Chapter 9

CHAPTER NINE

ASHER

Asher lets out a startled squawk when Thea slams her phone down on the breakfast table.

“They’re comparing it to the Montreal Screwjob of ninety-seven,” Thea announces. “Baby’s first headline! They grow up so fast.”

A Bleacher Report article glares back at Asher.

Inlaid in the top right corner: a grainy picture of the official match card posted on Instagram by an anonymous source, timestamped thirty minutes after the pay-per-view.

Mere seconds after the image had been leaked, the audience put two and two together.

The ending that was meant to happen, versus the ending that Caleb forced upon him.

“Can I please have a singular chew of my eggs Benedict in peace?” Asher begs.

Neither Thea nor Bailey, cradling a bowl of yogurt across the table, seem to care. Bailey drags the phone across the table, shushing Thea, who complains about the camera lens getting scratched.

“Experts are likening Asher Ross to Bret ‘The Hitman’ Hart, who was infamously screwed out of his slated championship win during the World Wrestling Federation’s Survivor Series pay-per-view in November 1997,” she reads out loud through a mouthful of raspberries.

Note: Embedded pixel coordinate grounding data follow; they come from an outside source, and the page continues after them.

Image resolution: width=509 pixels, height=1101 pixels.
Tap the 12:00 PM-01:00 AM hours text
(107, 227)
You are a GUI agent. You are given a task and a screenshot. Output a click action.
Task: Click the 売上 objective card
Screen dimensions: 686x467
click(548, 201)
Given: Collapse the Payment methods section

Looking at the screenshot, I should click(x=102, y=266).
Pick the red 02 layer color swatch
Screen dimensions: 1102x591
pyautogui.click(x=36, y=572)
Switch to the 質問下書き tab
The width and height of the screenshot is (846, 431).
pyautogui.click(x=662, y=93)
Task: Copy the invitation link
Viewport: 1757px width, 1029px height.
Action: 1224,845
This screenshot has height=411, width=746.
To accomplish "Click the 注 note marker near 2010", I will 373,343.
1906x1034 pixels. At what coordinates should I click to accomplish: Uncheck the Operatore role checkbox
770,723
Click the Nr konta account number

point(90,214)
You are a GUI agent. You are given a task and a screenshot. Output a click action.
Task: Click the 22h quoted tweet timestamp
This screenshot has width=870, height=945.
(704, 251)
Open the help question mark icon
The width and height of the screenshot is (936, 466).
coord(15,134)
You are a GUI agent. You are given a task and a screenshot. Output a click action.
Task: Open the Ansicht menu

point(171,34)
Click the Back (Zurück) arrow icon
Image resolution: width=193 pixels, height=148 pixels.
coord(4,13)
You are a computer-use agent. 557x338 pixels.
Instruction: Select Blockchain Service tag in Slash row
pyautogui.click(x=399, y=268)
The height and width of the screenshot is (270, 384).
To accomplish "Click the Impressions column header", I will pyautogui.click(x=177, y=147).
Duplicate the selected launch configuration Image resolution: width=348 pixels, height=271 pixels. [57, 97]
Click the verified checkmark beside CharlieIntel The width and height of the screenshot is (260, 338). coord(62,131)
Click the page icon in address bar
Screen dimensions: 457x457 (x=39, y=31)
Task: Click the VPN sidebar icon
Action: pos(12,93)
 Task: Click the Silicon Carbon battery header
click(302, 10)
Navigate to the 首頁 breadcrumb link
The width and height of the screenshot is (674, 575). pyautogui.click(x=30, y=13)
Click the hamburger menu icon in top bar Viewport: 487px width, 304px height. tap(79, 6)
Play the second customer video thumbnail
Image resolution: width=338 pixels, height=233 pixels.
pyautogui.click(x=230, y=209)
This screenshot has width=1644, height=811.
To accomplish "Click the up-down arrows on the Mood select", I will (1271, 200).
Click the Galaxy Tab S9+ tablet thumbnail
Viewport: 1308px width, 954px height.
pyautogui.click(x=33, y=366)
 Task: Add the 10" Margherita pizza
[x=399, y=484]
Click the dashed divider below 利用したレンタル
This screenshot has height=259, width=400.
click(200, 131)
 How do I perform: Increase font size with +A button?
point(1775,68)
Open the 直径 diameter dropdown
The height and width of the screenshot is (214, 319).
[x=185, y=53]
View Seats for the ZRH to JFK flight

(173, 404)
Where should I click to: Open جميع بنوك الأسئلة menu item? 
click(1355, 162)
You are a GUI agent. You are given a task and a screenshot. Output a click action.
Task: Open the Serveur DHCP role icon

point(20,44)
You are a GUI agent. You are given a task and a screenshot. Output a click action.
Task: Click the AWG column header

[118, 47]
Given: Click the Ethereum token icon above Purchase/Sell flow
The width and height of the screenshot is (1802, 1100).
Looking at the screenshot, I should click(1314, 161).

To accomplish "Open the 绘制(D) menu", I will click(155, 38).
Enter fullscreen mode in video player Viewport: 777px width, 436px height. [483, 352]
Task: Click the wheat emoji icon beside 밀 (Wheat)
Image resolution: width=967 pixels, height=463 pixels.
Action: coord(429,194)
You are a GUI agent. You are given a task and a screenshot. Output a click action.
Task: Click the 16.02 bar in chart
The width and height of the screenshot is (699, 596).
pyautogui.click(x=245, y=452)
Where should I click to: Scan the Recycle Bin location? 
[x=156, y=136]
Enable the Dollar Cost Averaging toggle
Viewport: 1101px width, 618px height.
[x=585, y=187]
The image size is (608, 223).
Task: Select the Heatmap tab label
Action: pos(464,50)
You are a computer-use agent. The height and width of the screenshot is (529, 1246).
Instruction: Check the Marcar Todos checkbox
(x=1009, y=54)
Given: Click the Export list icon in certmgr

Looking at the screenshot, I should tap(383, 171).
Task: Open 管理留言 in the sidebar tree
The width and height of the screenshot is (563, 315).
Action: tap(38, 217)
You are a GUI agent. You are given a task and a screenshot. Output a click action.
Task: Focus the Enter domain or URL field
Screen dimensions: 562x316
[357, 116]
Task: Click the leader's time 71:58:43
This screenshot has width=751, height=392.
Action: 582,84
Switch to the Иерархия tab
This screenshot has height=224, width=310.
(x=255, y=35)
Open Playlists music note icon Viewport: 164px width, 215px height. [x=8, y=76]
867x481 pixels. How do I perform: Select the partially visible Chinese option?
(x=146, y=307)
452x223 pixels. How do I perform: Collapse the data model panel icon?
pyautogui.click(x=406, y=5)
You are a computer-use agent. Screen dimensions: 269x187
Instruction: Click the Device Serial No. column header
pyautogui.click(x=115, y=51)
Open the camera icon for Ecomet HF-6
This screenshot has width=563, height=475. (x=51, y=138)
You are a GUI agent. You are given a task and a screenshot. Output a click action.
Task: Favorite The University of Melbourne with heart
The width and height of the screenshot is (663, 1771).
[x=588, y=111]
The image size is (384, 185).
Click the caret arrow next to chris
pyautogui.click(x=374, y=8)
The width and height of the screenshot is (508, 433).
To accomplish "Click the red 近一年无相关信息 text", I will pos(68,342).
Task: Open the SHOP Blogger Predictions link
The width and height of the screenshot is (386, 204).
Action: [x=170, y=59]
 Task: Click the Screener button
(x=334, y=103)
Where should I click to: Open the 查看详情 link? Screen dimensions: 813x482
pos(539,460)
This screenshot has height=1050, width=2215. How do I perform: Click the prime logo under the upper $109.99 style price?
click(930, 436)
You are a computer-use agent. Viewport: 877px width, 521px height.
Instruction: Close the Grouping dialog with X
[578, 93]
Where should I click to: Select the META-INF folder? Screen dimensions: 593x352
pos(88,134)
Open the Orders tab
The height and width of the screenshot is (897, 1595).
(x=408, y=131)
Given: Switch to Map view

“Till this day, accounts differ as to who exactly was involved in the plan and the extent of their involvement, but the general consensus is that a group of WWF employees had covertly manipulated the predetermined outcome of the match in favor of The Hitman’s opponent, Shawn Michaels—the Heartbreak Kid. ”

Alexei slides in next to Bailey, wincing as he sinks down into the cushy booth.

Gripped in one hand: a plate piled high with bacon strips and hashbrowns.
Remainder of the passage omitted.